Working at a check-out desk in the library may be boring at times; however, you’ll probably get the chance to get a fair amount of your homework done. While the salary may be on the low side, the demands of the job are usually commensurate with the salary. On campus jobs also have the ad

Each of these types of jobs has its advantages and disadvantages. Working at a check-out desk in the library may be boring at times; however, you’ll probably get the chance to get a fair amount of your homework done. While the salary may be on the low side, the demands of the job are usually commensurate with the salary.

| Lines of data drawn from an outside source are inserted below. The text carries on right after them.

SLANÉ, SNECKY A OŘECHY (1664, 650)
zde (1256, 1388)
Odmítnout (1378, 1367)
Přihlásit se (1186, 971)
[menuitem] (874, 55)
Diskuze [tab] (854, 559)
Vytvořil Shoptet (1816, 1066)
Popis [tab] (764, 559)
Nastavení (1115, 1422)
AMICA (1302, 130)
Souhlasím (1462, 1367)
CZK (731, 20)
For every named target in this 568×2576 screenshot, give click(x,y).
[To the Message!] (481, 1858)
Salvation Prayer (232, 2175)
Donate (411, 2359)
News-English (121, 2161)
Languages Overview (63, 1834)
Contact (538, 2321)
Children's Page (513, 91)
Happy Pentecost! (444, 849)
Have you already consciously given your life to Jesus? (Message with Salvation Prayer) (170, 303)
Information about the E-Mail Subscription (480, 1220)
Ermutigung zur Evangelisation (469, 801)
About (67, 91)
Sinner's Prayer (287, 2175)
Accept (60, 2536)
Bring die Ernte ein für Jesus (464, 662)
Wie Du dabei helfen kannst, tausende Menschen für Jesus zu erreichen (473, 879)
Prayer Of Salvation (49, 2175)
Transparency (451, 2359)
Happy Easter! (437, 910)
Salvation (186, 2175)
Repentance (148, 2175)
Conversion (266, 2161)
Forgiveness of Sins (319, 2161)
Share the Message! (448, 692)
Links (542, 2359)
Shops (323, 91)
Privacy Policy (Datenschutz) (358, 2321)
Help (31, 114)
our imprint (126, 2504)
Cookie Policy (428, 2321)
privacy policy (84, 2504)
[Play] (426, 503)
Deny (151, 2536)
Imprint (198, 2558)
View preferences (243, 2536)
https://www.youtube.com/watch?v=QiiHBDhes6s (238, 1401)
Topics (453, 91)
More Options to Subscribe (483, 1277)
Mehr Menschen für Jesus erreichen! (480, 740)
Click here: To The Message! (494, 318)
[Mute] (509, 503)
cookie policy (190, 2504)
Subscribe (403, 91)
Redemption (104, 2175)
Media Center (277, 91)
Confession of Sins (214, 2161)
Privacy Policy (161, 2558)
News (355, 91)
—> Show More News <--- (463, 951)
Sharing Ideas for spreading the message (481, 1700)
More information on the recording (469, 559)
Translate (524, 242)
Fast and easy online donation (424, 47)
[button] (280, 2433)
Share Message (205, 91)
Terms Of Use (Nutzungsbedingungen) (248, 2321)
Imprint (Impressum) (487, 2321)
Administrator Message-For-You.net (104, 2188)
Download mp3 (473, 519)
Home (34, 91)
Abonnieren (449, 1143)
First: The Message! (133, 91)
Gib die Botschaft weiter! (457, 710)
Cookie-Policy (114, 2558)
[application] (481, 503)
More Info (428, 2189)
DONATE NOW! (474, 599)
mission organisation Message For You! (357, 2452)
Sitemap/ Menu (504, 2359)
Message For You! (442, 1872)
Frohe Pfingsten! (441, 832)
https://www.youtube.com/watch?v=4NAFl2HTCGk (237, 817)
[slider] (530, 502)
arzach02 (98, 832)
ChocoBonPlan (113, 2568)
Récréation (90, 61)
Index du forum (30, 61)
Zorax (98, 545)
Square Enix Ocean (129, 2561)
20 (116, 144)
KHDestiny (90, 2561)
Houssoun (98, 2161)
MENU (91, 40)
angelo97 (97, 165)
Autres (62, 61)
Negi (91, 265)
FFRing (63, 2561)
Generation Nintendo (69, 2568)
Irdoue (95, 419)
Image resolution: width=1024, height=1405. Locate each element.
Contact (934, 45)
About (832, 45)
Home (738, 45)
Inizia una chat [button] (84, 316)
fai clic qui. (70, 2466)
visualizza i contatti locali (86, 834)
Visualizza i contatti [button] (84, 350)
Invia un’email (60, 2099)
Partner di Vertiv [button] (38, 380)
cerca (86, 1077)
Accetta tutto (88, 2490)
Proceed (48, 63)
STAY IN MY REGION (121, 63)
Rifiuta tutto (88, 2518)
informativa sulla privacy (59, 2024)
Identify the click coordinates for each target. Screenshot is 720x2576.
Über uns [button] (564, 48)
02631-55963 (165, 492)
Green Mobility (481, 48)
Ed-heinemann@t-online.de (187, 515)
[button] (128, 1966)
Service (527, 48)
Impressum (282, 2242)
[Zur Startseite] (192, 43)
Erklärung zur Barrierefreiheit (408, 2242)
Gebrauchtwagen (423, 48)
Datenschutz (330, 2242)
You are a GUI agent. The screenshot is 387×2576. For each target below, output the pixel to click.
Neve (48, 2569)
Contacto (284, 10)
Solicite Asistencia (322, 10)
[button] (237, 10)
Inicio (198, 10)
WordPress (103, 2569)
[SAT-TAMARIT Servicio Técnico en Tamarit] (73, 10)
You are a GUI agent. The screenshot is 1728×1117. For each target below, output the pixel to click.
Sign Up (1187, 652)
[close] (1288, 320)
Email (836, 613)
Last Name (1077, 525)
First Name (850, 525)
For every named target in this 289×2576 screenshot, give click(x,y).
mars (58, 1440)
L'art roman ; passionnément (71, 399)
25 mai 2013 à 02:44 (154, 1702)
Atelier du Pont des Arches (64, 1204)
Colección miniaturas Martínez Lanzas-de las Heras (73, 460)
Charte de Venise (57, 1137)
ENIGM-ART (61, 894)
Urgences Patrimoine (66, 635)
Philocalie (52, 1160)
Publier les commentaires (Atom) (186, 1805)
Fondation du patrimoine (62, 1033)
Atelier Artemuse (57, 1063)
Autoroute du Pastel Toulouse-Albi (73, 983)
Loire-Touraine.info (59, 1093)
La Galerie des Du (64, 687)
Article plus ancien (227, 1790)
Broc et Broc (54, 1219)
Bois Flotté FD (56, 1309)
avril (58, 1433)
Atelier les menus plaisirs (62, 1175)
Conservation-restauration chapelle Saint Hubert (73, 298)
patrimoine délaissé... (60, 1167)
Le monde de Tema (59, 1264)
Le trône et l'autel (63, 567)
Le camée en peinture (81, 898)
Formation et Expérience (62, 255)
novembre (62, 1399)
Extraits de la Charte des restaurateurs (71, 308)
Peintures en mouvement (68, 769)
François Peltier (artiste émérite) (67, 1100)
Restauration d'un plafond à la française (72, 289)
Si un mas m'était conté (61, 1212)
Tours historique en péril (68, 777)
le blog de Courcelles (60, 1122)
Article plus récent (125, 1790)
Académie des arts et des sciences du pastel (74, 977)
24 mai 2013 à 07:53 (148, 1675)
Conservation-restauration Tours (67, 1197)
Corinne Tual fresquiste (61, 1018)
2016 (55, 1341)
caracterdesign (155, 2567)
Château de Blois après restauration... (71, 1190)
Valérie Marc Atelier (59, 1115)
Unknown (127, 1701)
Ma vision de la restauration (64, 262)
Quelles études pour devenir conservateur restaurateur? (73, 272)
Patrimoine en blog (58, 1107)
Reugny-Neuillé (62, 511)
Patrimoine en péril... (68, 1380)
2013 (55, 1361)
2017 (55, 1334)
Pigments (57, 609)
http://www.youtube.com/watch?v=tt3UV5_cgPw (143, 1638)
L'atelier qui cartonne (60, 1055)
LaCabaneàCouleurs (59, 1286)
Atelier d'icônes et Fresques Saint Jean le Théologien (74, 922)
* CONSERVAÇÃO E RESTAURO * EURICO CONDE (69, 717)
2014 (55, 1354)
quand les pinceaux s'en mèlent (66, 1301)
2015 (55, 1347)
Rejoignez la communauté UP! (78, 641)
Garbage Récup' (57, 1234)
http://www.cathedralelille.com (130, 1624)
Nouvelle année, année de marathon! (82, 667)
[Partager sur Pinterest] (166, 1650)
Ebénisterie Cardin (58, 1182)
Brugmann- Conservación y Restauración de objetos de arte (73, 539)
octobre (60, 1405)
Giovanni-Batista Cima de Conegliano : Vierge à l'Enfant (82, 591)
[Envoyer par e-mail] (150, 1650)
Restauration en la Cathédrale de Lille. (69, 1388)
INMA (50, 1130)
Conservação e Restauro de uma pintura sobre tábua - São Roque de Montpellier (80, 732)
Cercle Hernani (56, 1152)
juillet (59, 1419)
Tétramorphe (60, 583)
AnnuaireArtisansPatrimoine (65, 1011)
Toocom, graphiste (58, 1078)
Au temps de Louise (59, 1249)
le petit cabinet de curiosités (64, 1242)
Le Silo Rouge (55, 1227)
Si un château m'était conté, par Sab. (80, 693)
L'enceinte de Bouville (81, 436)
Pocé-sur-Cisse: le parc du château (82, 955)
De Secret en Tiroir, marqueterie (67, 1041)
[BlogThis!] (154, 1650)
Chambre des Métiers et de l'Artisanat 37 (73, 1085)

On campus jobs also have the added advantage of requiring little to no commuting time.

Work-Study Earnings
While work-study is a great program to earn part of the cost of your college education, virtually no work-study program is going to get you through https://payforessay.pro/history-homework-help/ college debt-free. Work-study jobs usually pay somewhere between $6-$10 an hour (by law, every work-study job must be paid above minimum wage), with an average of 10 hours a week, and a maximum of 20 hours a week (during school semesters).

Doing the math, a minimum-paying job at 10 hours a week would earn you $840 in a 14-week semester. At the other end of the spectrum, a higher-paying job at 20 hours a week would earn you $2800 in a 14-week semester. However, not only do you https://payforessay.pro/capstone-project/ have to find a high-paying work-study job that has a maximum number of hours available each week, but you also have to be able to handle working that many hours, and have been awarded a considerable amount of work-study money in your financial aid offer.

Your financial aid offer includes a maximum amount you can earn in a work-study position. While some high-paying jobs may be available, most students are not awarded a high enough annual amount to make it into a main route to paying pay for papers for college. Most students earn more than enough to pay for gas, entertainment, food, and maybe part of the rent; being able to pay everything through a work-study salary is highly unlikely. One final benefit: work-study earnings are not counted in the next year’s calculation of eligibility for financial aid, i.e. work-study cannot raise your income into another bracket where you would be eligible for less, or no, work-study funding.